### Data to use

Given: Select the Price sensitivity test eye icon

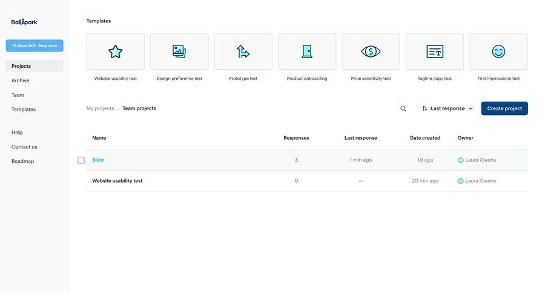Looking at the screenshot, I should 371,52.
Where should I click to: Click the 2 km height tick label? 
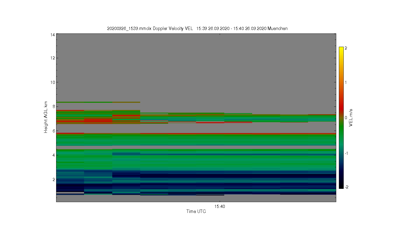tap(54, 180)
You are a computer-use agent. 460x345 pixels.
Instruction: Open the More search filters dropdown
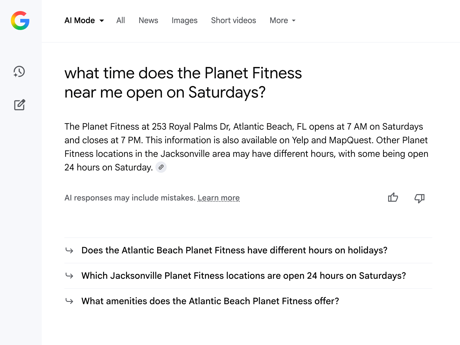(x=283, y=21)
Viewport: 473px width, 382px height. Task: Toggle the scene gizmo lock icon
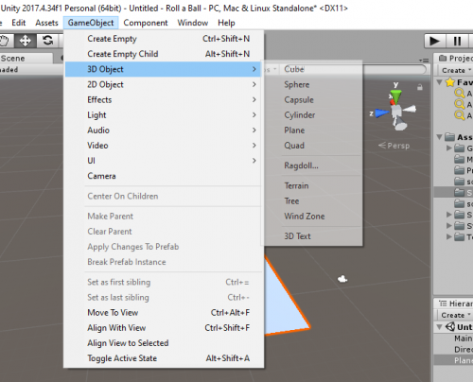click(x=420, y=87)
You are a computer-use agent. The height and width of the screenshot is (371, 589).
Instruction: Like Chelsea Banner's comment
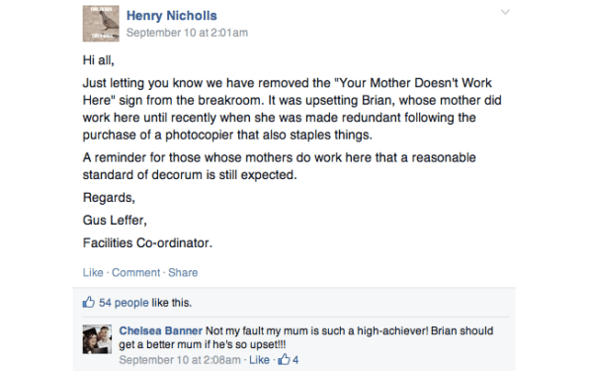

######

Given instruction - Copy out all of the material above with every "computer-use agent" changed to "screen-control agent" and everything else kept the same. Leave the pictures out.

Output of the task -
Given: Select the Price sensitivity test eye icon

Looking at the screenshot, I should 371,52.
Where should I click to: Click the 2 km height tick label? 
tap(54, 180)
You are a screen-control agent. 460x345 pixels.
Instruction: Open the More search filters dropdown
(x=283, y=21)
Viewport: 473px width, 382px height. Task: Toggle the scene gizmo lock icon
click(x=420, y=87)
You are a screen-control agent. The height and width of the screenshot is (371, 589).
Instruction: Like Chelsea Banner's comment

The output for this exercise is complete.